Fonction publique et handicap : beaucoup d’embauches, mais combien de vraies titularisations ?
Les chiffres officiels sur l’emploi des personnes en situation de handicap dans la fonction publique sont régulièrement mis en avant comme la preuve d’un progrès réel de l’inclusion. En 2025, le taux d’emploi direct des bénéficiaires de l’obligation d’emploi des travailleurs handicapés (BOETH) a atteint 6,36 %, dépassant pour la première fois le seuil légal de 6 %.
Sur le papier, le signal est fort.
Mais derrière ces statistiques, une question revient souvent chez les agents concernés, les syndicats et les associations : combien de ces recrutements débouchent réellement sur une titularisation durable ?
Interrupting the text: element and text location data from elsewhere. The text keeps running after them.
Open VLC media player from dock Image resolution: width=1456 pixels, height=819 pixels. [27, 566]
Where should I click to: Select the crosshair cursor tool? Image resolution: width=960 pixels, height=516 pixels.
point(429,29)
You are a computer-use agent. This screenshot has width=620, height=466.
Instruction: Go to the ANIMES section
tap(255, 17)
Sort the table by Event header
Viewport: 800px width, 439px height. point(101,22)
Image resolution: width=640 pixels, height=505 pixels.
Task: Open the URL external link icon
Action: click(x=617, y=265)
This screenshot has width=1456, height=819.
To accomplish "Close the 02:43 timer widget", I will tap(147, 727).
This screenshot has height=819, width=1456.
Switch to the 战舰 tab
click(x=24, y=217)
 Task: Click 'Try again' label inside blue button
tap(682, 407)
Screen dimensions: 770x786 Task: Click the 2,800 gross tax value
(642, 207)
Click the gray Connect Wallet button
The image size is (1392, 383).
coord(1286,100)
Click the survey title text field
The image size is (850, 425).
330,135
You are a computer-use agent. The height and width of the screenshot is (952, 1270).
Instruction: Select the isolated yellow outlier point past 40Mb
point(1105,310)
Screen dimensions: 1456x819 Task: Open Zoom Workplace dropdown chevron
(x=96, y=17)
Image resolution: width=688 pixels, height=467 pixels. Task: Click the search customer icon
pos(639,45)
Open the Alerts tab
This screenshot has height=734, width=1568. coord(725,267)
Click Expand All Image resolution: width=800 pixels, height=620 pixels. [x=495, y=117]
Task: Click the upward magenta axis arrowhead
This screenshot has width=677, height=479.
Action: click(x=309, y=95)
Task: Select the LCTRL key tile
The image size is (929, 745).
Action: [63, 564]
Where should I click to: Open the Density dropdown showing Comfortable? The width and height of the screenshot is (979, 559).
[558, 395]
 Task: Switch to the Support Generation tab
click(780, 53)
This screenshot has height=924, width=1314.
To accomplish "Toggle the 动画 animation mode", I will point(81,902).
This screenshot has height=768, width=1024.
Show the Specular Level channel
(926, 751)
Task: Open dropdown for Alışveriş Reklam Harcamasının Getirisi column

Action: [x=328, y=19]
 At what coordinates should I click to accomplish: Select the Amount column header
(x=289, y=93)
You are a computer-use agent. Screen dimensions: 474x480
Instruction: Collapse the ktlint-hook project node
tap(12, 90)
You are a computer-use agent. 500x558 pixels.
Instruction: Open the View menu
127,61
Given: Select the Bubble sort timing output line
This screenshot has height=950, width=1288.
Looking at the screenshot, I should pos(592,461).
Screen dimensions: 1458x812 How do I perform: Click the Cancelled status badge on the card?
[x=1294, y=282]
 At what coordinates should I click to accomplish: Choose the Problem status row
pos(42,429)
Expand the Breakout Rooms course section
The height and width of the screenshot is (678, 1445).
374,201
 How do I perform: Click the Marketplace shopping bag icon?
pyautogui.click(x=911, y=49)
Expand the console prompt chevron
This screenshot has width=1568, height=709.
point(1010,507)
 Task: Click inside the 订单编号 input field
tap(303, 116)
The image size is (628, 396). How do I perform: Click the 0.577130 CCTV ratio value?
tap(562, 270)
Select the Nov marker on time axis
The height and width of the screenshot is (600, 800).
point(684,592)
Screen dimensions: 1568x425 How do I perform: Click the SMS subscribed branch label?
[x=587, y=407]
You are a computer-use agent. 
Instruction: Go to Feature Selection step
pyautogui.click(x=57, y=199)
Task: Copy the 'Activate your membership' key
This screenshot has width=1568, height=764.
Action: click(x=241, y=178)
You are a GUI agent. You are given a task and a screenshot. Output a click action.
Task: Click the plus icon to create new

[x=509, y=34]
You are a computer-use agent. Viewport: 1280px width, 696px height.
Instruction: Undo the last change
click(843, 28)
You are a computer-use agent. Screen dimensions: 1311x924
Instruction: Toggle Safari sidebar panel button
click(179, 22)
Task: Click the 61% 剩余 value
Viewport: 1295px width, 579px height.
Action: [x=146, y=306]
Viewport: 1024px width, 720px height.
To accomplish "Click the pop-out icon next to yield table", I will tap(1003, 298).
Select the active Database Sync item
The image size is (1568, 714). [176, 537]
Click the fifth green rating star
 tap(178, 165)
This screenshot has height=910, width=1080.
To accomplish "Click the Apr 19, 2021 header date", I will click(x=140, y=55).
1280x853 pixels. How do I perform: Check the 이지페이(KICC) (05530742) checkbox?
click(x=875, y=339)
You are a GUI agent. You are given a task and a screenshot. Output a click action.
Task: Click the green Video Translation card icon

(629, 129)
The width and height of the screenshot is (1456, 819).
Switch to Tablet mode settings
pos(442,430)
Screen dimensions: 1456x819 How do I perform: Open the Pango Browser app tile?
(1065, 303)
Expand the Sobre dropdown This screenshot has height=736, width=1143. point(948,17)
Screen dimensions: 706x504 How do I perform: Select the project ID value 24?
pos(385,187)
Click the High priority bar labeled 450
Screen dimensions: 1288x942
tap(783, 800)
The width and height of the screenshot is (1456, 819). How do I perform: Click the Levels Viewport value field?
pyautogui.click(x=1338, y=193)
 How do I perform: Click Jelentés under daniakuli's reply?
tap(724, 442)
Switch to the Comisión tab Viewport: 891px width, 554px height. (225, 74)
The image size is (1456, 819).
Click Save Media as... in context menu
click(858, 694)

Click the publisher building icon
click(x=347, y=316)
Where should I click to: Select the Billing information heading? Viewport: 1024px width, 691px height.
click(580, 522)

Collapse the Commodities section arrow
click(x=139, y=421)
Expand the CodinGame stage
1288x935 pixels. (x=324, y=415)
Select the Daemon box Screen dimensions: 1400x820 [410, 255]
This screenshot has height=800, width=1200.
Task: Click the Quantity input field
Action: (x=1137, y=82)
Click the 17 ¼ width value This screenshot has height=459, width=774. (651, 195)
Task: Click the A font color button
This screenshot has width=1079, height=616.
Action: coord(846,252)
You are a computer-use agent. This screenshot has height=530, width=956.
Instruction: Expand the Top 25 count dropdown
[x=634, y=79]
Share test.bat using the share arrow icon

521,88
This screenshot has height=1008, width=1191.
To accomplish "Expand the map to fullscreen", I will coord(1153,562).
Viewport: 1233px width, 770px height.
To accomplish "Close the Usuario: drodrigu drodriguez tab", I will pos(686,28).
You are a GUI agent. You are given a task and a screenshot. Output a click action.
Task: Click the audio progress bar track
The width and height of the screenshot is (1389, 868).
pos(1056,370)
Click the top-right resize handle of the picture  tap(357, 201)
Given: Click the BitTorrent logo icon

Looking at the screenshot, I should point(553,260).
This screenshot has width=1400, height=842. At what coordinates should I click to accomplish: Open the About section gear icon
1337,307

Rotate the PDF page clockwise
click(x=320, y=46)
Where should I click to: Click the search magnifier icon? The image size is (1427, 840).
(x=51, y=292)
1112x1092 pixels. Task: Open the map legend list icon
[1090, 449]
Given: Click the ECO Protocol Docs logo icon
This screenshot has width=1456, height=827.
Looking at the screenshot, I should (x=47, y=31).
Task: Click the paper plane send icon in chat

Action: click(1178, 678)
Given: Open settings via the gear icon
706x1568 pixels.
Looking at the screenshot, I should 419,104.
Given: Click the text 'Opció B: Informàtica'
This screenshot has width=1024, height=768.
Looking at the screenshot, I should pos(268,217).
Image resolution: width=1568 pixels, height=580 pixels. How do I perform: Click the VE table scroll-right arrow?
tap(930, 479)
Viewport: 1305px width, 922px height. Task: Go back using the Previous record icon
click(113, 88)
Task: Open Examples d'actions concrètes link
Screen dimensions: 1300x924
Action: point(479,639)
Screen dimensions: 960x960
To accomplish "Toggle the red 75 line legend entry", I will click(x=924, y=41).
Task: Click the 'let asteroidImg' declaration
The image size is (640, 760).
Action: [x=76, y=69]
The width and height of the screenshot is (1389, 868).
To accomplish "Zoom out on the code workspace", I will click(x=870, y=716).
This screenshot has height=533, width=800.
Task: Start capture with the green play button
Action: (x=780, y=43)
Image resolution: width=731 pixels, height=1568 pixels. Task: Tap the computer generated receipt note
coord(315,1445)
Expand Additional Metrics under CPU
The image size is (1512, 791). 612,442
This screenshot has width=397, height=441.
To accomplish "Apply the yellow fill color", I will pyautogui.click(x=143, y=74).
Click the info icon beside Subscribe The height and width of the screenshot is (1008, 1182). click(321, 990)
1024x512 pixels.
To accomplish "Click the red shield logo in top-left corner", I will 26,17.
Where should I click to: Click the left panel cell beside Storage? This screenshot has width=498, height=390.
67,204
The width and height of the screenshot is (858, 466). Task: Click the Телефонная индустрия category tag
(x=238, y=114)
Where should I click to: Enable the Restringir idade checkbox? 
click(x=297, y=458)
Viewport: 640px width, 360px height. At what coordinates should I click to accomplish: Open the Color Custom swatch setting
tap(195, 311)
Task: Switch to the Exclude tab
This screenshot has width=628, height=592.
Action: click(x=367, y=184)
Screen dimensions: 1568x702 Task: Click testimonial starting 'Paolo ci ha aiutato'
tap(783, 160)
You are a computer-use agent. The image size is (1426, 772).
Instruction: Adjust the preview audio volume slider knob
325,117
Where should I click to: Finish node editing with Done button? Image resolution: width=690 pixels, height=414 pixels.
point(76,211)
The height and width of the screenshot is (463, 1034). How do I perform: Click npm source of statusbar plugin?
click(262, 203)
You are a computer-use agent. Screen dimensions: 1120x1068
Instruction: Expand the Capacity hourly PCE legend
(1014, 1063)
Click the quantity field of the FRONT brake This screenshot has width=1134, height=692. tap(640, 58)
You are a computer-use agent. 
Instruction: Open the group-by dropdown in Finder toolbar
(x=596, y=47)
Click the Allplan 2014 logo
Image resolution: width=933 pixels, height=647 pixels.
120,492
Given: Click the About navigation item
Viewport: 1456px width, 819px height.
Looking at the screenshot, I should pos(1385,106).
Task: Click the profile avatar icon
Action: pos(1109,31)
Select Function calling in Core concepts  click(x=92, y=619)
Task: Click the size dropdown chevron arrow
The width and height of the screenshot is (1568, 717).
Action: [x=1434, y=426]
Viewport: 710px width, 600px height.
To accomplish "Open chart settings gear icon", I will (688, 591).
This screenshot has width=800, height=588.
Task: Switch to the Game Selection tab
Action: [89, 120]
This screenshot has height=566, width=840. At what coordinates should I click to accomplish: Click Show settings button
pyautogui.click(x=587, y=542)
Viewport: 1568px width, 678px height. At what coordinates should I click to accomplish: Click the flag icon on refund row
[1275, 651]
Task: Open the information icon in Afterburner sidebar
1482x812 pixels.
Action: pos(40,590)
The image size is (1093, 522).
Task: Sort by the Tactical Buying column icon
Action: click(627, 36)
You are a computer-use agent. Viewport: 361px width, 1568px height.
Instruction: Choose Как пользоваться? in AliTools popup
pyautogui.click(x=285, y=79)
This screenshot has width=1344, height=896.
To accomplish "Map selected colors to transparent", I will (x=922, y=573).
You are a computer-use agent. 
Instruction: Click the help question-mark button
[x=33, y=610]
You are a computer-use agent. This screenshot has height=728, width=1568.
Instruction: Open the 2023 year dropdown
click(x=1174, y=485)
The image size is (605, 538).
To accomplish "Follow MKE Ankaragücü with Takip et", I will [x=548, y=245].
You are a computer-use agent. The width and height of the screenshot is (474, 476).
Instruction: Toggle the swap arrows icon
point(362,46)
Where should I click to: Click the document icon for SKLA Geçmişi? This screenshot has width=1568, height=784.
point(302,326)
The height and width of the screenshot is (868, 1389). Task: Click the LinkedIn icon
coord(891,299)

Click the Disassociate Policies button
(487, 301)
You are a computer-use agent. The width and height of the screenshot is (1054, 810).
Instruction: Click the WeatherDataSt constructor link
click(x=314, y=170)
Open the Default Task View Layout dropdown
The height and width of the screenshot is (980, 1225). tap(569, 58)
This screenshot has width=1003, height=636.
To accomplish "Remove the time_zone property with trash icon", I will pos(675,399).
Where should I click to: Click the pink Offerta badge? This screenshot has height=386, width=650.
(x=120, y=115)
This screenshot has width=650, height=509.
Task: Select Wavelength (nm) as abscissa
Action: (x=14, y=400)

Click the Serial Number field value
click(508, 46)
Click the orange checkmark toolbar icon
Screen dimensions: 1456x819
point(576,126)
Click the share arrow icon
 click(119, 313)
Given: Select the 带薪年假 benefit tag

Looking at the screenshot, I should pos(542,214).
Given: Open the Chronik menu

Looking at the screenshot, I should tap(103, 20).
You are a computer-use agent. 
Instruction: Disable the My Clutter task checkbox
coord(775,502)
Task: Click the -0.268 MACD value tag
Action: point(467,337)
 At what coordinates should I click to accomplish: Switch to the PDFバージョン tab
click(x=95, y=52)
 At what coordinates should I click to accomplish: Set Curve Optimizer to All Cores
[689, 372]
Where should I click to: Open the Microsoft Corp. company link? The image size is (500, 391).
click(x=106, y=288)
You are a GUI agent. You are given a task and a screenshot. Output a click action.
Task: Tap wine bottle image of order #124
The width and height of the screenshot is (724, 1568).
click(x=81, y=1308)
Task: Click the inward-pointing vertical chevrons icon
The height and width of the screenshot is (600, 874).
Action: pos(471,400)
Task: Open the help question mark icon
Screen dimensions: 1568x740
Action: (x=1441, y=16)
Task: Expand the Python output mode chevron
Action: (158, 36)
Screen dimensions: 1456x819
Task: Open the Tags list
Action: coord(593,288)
Car être recruté ne signifie pas forcément être stabilisé dans l’emploi.
Et c’est précisément là que le débat devient plus complexe.
Des chiffres officiels encourageants… mais partiels
Le gouvernement souligne une progression continue de l’emploi des personnes handicapées dans la fonction publique. Le taux d’emploi direct est passé de 3,55 % en 2006 à 5,93 % en 2024, puis à 6,36 % en 2025.
Source :
https://presse.economie.gouv.fr/?p=174685
En parallèle, 37 778 recrutements de personnes en situation de handicap ont été enregistrés en 2024, selon le Fonds pour l’insertion des personnes handicapées dans la fonction publique (FIPHFP).
Source :
https://www.fonction-publique.gouv.fr/
Ces chiffres permettent de mesurer le nombre de recrutements, le taux d’emploi global et le maintien dans l’emploi. Mais ils ne détaillent pas systématiquement combien de recrutements ont été effectués via la voie contractuelle spécifique ouvrant droit à titularisation, combien de titularisations ont effectivement été prononcées, combien de refus ont eu lieu et pour quels motifs.
Autrement dit : on mesure bien l’entrée dans la fonction publique, beaucoup moins la stabilisation.
La titularisation n’est pas automatique
Le recrutement des personnes en situation de handicap dans la fonction publique peut se faire sans concours, par la voie contractuelle prévue par le Code général de la fonction publique.
Le principe est simple : l’agent est recruté pour une durée correspondant à la période normale de stage du corps concerné. À l’issue de cette période, il peut être titularisé si son aptitude professionnelle est jugée suffisante.
Source :
https://www.economie.gouv.fr/cedef/fiches-pratiques/personnes-handicapees-comment-integrer-la-fonction-publique
Il ne s’agit donc pas d’un simple CDD classique, mais ce n’est pas non plus une titularisation garantie.
L’administration peut titulariser, renouveler le contrat pour prolonger l’évaluation, ou refuser la titularisation.
Quand l’aptitude professionnelle devient une zone grise
Le Conseil d’État a rappelé en 2025 que le refus de titularisation doit reposer sur l’aptitude à exercer les fonctions et sur la manière de servir.
Source :
https://rh-territoriales.collectivites.legibase.fr/
Cela confirme que le refus n’est pas libre en théorie, mais repose sur des critères parfois larges et discutables.
Dans la pratique, de nombreux retours évoquent des refus justifiés par des formulations vagues comme “comportement non adapté”, “difficultés d’intégration” ou “insuffisance professionnelle” sans explication détaillée.
Le problème n’est pas seulement le refus lui-même, mais parfois l’absence de motivation claire et précise.
Un angle mort dans la communication publique
Quand la communication institutionnelle insiste principalement sur le nombre d’embauches, le taux d’emploi et le respect du quota légal de 6 %, sans publier de manière transparente les taux de titularisation, les refus de titularisation et les sorties précoces du dispositif, la lecture des résultats devient incomplète.
Un recrutement comptabilisé n’est pas forcément un emploi sécurisé.
Les chiffres ne sont pas faux. Ils sont simplement insuffisants pour mesurer la qualité réelle de l’inclusion professionnelle.
La vraie question : combien restent ?
Dire qu’il n’y a quasiment jamais de titularisation serait excessif, car les données publiques ne permettent pas de l’affirmer.
En revanche, il est exact que la titularisation n’est pas automatique, qu’elle repose sur une appréciation parfois très discrétionnaire, que certains refus peuvent être insuffisamment motivés et que les statistiques publiques mettent davantage en avant l’embauche que la stabilisation.
Le véritable angle mort est donc celui de la transparence.
Combien de personnes entrent ?
Combien sont réellement titularisées ?
Combien quittent la fonction publique sans avoir pu stabiliser leur emploi ?
Tant que ces chiffres resteront peu visibles, le doute persistera.
Et avec lui, le sentiment que l’inclusion affichée ne correspond pas toujours à l’inclusion vécue.